Exelixis and Ipsen have announced that cabozantinib (CABOMETYX) in combination with atezolizumab met one of two primary endpoints in global Phase 3 CONTACT-02 trial of patients with metastatic castration-resistant prostate cancer (mCRPC).

The late-stage trial evaluated the cabozantinib combination against a second hormonal therapy in mCRPC patients who have measurable soft tissue disease and has been previously treated with one hormonal therapy.

In the trial, the combination showed a statistically significant improvement in progression-free survival (PFS) at the primary analysis.

An improvement in overall survival (OS) was observed at a predetermined interim analysis for the primary endpoint of OS that took place concurrently with the primary analysis of PFS.

Exelixis, a US-based biotechnology company, said that the data were immature to reach the level of statistical significance. Thus, the experiment will proceed as scheduled to the following OS analysis.

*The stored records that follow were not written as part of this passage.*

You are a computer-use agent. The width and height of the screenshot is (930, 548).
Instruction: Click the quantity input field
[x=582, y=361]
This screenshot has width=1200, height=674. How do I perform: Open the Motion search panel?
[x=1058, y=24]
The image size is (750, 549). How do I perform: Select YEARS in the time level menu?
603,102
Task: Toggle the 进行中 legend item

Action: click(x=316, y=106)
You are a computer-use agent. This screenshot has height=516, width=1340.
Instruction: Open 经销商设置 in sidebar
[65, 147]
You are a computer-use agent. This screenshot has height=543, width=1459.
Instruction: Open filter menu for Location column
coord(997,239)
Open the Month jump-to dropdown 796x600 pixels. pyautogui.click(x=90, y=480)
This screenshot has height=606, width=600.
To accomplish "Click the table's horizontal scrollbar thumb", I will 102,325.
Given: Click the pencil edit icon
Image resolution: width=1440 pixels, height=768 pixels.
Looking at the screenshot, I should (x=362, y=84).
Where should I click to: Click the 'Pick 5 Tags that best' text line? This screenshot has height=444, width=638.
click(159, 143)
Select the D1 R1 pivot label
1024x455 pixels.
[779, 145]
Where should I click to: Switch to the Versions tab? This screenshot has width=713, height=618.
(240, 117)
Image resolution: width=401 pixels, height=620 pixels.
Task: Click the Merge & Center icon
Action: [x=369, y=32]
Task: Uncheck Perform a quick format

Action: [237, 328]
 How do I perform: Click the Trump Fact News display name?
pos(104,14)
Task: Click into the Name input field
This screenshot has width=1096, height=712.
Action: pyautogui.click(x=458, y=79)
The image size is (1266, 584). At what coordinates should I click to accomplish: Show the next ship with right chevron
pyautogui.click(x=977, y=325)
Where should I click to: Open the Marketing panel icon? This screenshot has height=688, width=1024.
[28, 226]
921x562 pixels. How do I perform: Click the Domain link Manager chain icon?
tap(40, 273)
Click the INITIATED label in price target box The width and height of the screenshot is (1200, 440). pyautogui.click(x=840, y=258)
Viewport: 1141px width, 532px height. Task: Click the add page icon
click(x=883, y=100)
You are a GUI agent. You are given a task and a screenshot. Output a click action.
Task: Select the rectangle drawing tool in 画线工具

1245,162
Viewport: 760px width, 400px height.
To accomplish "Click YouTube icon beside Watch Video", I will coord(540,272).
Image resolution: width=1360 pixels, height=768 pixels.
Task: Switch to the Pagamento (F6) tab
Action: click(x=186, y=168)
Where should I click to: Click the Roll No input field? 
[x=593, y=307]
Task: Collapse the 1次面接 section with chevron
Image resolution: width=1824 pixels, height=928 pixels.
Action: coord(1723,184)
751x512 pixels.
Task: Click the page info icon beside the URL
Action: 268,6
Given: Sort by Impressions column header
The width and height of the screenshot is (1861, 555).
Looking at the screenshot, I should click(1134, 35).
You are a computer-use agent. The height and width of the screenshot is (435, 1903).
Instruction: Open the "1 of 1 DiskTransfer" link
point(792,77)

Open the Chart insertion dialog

Additionally, the combination’s safety profile was consistent with the known safety profiles for each drug and no new safety signals were found with the combination.

Exelixis CMO and Product Development & Medical Affairs EVP Vicki Goodman said: “We are pleased to report positive findings from the CONTACT-02 trial, in which cabozantinib in combination with an immune checkpoint inhibitor has demonstrated an efficacy benefit in another tumour type with significant unmet need.

“We look forward to discussing these findings with the US Food and Drug Administration and to presenting further details at an upcoming medical meeting.”

CONTACT-02 is a global, multicenter, randomised, phase 3, open-label study that recruited 575 patients.

The patients were randomised 1:1 to the experimental arm of cabozantinib in combination with atezolizumab and the control arm of a second novel hormonal therapy.

The two primary endpoints were defined as PFS and OS and the secondary endpoint was objective response rate.

Ipsen Research and Development head and EVP Howard Mayer said: “These results represent the first positive phase 3 data of its kind for a tyrosine kinase inhibitor and immunotherapy combination in this indication.

“We will engage with regulatory authorities on these data and look forward to further exploring the potential treatment benefit for a patient population at such a challenging stage of the disease.”